On 9/9/18 3:57 AM, Bernd Edlinger wrote:
> On 09/09/18 01:47, Jeff Law wrote:
>> On 9/8/18 3:47 PM, Bernd Edlinger wrote:
>>> Hi,
>>>
>>>
>>>> -fold_builtin_strlen (location_t loc, tree type, tree arg)
>>>> +fold_builtin_strlen (location_t loc, tree fndecl, tree type, tree arg)
>>>>   {
>>>>     if (!validate_arg (arg, POINTER_TYPE))
>>>>       return NULL_TREE;
>>>>     else
>>>>       {
>>>> -      tree len = c_strlen (arg, 0);
>>>> -
>>>> +      tree nonstr = NULL_TREE;
>>>> +      tree len = c_strlen (arg, 0, &nonstr);
>>>>         if (len)
>>>> -       return fold_convert_loc (loc, type, len);
>>>> +       {
>>>> +         if (loc == UNKNOWN_LOCATION && EXPR_HAS_LOCATION (arg))
>>>> +           loc = EXPR_LOCATION (arg);
>>>> +
>>>> +         /* To avoid warning multiple times about unterminated
>>>> +            arrays only warn if its length has been determined
>>>> +            and is being folded to a constant.  */
>>>> +         if (nonstr)
>>>> +           warn_string_no_nul (loc, NULL_TREE, fndecl, nonstr);
>>>> +
>>>> +         return fold_convert_loc (loc, type, len);
>>>> +       }
>>>>
>>>>         return NULL_TREE;
>>>
>>> If I see that right, this will do a wrong folding,
>>> just to suppress duplicate warnings.
>>>
>>> But it will re-introduce a path to PR87053, since c_strlen
>>> is supposed to return the wrong value because nonstr
>>> suggests the caller is able to handle this.
>>>
>>> I think c_strlen should never return anything that is invalid.
>>> Returning len and nonstr should be mutually exclusive events.
>> Conceptually I agree and have already been looking at this.  But in
>> practice I'm still on the fence.
>>
>> I'm fairly unhappy with the APIs we're using here and the inconsistency
>> in what nonstr means in terms of the return value from various
>> functions.   We see this when we start layering the warnings on top of
>> the trunk (which has the 87053 fix).  In some cases we want nonstr to
>> force the function to return an "I don't know value, typically
>> NULL_TREE", but in other cases we really want the function to still
>> return the length and let the caller decide what to do about the
>> termination problem.
>>
>> It doesn't help that we also have memsize as well.
>>
>> Rationalizing the APIs here is likely going to be a prereq to move forward.
>>
> 
> Yes, I agree.  The API is trying to solve everything at once, that is not 
> good.
> 
> I have given Martin's part 2/6 patch a little massage tonight,
> and reached this nice result:
> 
> XPASS: gcc.dg/warn-strlen-no-nul.c pr????? (test for warnings, line 91)
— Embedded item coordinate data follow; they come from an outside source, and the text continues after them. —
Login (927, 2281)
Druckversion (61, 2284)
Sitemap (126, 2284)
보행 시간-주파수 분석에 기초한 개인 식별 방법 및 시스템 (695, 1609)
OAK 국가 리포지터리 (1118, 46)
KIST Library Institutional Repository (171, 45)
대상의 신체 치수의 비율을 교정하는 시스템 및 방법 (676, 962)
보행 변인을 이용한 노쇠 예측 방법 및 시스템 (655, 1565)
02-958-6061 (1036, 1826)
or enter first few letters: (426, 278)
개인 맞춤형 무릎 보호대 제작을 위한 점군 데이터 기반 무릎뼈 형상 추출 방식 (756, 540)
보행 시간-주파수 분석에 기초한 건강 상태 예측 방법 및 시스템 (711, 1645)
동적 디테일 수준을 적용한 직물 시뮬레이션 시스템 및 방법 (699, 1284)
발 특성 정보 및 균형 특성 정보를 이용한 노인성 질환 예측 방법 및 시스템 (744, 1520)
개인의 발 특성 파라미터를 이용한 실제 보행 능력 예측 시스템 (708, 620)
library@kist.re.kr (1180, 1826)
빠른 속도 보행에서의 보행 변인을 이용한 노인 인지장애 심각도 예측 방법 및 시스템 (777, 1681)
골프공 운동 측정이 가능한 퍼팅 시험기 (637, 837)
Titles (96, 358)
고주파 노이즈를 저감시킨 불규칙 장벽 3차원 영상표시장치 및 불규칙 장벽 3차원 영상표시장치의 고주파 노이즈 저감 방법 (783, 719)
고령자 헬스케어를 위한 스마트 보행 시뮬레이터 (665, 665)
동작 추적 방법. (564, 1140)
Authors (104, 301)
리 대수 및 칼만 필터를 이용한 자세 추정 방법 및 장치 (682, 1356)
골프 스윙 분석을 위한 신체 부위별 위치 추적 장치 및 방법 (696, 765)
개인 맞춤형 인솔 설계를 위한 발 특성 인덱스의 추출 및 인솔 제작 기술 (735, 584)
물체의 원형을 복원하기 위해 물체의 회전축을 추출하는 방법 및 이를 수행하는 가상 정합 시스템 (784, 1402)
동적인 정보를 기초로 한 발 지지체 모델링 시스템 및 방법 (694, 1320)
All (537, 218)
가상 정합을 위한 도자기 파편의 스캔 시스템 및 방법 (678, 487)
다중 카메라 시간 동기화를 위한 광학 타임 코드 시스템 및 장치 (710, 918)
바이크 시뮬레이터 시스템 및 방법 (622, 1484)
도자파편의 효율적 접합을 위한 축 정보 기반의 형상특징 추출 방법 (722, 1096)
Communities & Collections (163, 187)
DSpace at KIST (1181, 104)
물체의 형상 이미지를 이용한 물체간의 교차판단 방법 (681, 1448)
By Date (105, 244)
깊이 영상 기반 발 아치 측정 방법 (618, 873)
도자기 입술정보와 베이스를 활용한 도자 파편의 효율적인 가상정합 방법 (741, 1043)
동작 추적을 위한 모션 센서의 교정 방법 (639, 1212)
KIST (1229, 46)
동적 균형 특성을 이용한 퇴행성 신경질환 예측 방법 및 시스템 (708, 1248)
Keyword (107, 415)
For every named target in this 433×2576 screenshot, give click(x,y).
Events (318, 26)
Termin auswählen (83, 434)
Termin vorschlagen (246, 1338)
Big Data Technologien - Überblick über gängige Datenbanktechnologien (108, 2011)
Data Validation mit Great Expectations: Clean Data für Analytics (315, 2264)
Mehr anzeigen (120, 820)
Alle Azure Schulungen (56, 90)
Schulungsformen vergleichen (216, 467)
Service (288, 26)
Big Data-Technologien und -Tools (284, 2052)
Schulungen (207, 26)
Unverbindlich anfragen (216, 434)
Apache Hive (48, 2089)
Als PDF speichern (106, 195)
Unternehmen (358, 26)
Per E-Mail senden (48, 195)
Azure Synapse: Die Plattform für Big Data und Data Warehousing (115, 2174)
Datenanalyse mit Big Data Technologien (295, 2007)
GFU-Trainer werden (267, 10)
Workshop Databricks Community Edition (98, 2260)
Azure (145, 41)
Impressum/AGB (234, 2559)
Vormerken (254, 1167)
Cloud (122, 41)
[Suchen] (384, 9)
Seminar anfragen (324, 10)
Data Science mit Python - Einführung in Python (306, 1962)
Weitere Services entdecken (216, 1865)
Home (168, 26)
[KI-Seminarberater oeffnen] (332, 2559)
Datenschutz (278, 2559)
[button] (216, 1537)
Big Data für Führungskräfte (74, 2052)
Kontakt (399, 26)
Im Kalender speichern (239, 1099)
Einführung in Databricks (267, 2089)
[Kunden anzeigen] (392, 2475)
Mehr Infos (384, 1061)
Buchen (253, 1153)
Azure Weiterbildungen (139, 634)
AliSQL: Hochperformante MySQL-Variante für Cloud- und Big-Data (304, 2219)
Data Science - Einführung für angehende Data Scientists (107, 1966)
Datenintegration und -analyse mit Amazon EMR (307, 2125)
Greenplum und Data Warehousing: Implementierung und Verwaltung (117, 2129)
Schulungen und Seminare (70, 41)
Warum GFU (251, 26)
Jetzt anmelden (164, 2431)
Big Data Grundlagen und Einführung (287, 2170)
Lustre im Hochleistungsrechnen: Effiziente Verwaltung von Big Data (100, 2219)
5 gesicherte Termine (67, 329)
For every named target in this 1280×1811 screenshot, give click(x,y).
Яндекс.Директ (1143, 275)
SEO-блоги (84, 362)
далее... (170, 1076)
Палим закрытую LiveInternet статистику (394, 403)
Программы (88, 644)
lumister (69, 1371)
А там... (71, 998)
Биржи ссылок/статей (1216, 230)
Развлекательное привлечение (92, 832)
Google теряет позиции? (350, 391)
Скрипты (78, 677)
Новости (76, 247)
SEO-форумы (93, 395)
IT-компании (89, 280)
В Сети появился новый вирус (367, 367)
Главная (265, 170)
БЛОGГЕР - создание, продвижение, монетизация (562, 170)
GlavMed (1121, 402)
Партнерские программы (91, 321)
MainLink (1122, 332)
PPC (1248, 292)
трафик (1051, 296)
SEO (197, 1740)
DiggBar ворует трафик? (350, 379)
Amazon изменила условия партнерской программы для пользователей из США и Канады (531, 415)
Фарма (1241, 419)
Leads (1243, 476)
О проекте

> XPASS: gcc.dg/warn-strlen-no-nul.c pr????? (test for warnings, line 95)
> XPASS: gcc.dg/warn-strlen-no-nul.c pr????? (test for warnings, line 98)
> XPASS: gcc.dg/warn-strlen-no-nul.c pr????? (test for warnings, line 100)
> XPASS: gcc.dg/warn-strlen-no-nul.c pr????? (test for warnings, line 107)
> XPASS: gcc.dg/warn-strlen-no-nul.c pr????? (test for warnings, line 109)
> XPASS: gcc.dg/warn-strlen-no-nul.c pr????? (test for warnings, line 110)
> XPASS: gcc.dg/warn-strlen-no-nul.c pr????? (test for warnings, line 118)
> XPASS: gcc.dg/warn-strlen-no-nul.c bug (test for warnings, line 122)
> XPASS: gcc.dg/warn-strlen-no-nul.c bug (test for warnings, line 123)
> 
> I left the test case as-is, just removed the ugly
> "Prune out warnings with no location (pr?????)."
> at the end of the test.
> 
> How do you like that?
It's pretty good.  I updated the testcase constructed a ChangeLog from
this, the bits of the 1/6 patch and your changes.  Bootstrapped and
regression tested on x86_64.

It subsumes the remainder of the 1/6 patch from Martin as well as the
2/6 patch in its entirety.

I'll be committing it to the trunk momentarily.  I'm going to stop here
for the night and let the various automatic testers to their thing.